***** Dataset content *****
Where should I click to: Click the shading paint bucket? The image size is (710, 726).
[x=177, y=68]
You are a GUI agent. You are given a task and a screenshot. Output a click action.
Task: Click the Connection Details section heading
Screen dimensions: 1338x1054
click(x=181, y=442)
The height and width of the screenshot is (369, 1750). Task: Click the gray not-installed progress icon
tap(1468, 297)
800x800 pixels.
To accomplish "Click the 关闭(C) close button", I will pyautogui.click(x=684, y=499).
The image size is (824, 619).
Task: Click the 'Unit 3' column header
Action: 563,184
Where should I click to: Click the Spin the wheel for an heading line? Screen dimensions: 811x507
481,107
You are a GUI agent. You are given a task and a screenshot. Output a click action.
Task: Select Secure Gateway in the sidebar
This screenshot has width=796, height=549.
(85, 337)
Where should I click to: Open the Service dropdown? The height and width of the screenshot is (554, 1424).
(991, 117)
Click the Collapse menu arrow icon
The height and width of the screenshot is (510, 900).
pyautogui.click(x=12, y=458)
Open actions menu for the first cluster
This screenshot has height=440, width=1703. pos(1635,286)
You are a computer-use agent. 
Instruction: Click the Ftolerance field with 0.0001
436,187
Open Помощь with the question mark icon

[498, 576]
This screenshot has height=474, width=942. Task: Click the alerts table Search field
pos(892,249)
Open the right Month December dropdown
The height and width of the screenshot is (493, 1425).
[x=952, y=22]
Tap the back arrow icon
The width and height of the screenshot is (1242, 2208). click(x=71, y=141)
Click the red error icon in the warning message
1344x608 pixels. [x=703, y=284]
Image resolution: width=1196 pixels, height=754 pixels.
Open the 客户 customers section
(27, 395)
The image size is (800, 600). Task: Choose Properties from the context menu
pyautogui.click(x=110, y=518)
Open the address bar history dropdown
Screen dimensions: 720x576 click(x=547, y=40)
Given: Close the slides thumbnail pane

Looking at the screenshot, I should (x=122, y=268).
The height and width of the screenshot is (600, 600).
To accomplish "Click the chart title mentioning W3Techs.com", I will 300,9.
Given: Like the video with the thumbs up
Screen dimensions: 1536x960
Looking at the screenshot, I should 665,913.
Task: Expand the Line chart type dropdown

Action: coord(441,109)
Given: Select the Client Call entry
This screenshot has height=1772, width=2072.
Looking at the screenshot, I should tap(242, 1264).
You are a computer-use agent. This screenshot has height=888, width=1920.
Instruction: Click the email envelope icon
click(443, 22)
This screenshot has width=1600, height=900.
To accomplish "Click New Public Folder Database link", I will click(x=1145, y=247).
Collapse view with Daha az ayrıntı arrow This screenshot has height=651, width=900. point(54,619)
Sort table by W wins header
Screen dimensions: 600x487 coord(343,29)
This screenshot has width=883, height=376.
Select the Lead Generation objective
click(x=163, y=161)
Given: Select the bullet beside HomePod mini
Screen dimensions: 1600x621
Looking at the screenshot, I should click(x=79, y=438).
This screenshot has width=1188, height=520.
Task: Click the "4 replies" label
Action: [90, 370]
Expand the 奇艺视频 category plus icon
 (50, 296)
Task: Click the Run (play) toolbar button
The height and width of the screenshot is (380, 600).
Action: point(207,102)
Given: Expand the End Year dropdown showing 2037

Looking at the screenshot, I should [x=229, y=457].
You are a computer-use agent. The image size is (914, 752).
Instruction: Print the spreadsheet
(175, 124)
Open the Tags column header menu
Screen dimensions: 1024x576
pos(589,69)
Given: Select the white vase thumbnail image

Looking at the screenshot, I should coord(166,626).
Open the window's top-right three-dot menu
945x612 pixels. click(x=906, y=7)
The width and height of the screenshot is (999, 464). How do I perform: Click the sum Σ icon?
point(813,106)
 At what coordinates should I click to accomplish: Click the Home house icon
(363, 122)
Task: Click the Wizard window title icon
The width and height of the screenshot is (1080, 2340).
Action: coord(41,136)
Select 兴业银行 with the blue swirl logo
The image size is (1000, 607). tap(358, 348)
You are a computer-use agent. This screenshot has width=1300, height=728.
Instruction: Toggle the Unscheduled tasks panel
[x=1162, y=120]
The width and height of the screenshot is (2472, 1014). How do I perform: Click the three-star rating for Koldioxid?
*****
— Goal of the exercise —
All of the records need to be returned exactly as they are.

— Completed task —
Where should I click to: Click the shading paint bucket? The image size is (710, 726).
[x=177, y=68]
You are a GUI agent. You are given a task and a screenshot. Output a click action.
Task: Click the Connection Details section heading
Screen dimensions: 1338x1054
click(x=181, y=442)
The height and width of the screenshot is (369, 1750). Task: Click the gray not-installed progress icon
tap(1468, 297)
800x800 pixels.
To accomplish "Click the 关闭(C) close button", I will pyautogui.click(x=684, y=499).
The image size is (824, 619).
Task: Click the 'Unit 3' column header
Action: 563,184
Where should I click to: Click the Spin the wheel for an heading line? Screen dimensions: 811x507
481,107
You are a GUI agent. You are given a task and a screenshot. Output a click action.
Task: Select Secure Gateway in the sidebar
This screenshot has width=796, height=549.
(85, 337)
Where should I click to: Open the Service dropdown? The height and width of the screenshot is (554, 1424).
(991, 117)
Click the Collapse menu arrow icon
The height and width of the screenshot is (510, 900).
pyautogui.click(x=12, y=458)
Open actions menu for the first cluster
This screenshot has height=440, width=1703. pos(1635,286)
You are a computer-use agent. 
Instruction: Click the Ftolerance field with 0.0001
436,187
Open Помощь with the question mark icon

[498, 576]
This screenshot has height=474, width=942. Task: Click the alerts table Search field
pos(892,249)
Open the right Month December dropdown
The height and width of the screenshot is (493, 1425).
[x=952, y=22]
Tap the back arrow icon
The width and height of the screenshot is (1242, 2208). click(x=71, y=141)
Click the red error icon in the warning message
1344x608 pixels. [x=703, y=284]
Image resolution: width=1196 pixels, height=754 pixels.
Open the 客户 customers section
(27, 395)
The image size is (800, 600). Task: Choose Properties from the context menu
pyautogui.click(x=110, y=518)
Open the address bar history dropdown
Screen dimensions: 720x576 click(x=547, y=40)
Given: Close the slides thumbnail pane

Looking at the screenshot, I should (x=122, y=268).
The height and width of the screenshot is (600, 600).
To accomplish "Click the chart title mentioning W3Techs.com", I will 300,9.
Given: Like the video with the thumbs up
Screen dimensions: 1536x960
Looking at the screenshot, I should 665,913.
Task: Expand the Line chart type dropdown

Action: coord(441,109)
Given: Select the Client Call entry
This screenshot has height=1772, width=2072.
Looking at the screenshot, I should tap(242, 1264).
You are a computer-use agent. This screenshot has height=888, width=1920.
Instruction: Click the email envelope icon
click(443, 22)
This screenshot has width=1600, height=900.
To accomplish "Click New Public Folder Database link", I will click(x=1145, y=247).
Collapse view with Daha az ayrıntı arrow This screenshot has height=651, width=900. point(54,619)
Sort table by W wins header
Screen dimensions: 600x487 coord(343,29)
This screenshot has width=883, height=376.
Select the Lead Generation objective
click(x=163, y=161)
Given: Select the bullet beside HomePod mini
Screen dimensions: 1600x621
Looking at the screenshot, I should click(x=79, y=438).
This screenshot has width=1188, height=520.
Task: Click the "4 replies" label
Action: [90, 370]
Expand the 奇艺视频 category plus icon
 (50, 296)
Task: Click the Run (play) toolbar button
The height and width of the screenshot is (380, 600).
Action: point(207,102)
Given: Expand the End Year dropdown showing 2037

Looking at the screenshot, I should [x=229, y=457].
You are a computer-use agent. The image size is (914, 752).
Instruction: Print the spreadsheet
(175, 124)
Open the Tags column header menu
Screen dimensions: 1024x576
pos(589,69)
Given: Select the white vase thumbnail image

Looking at the screenshot, I should coord(166,626).
Open the window's top-right three-dot menu
945x612 pixels. click(x=906, y=7)
The width and height of the screenshot is (999, 464). How do I perform: Click the sum Σ icon?
point(813,106)
 At what coordinates should I click to accomplish: Click the Home house icon
(363, 122)
Task: Click the Wizard window title icon
The width and height of the screenshot is (1080, 2340).
Action: coord(41,136)
Select 兴业银行 with the blue swirl logo
The image size is (1000, 607). tap(358, 348)
You are a computer-use agent. This screenshot has width=1300, height=728.
Instruction: Toggle the Unscheduled tasks panel
[x=1162, y=120]
The width and height of the screenshot is (2472, 1014). How do I perform: Click the three-star rating for Koldioxid?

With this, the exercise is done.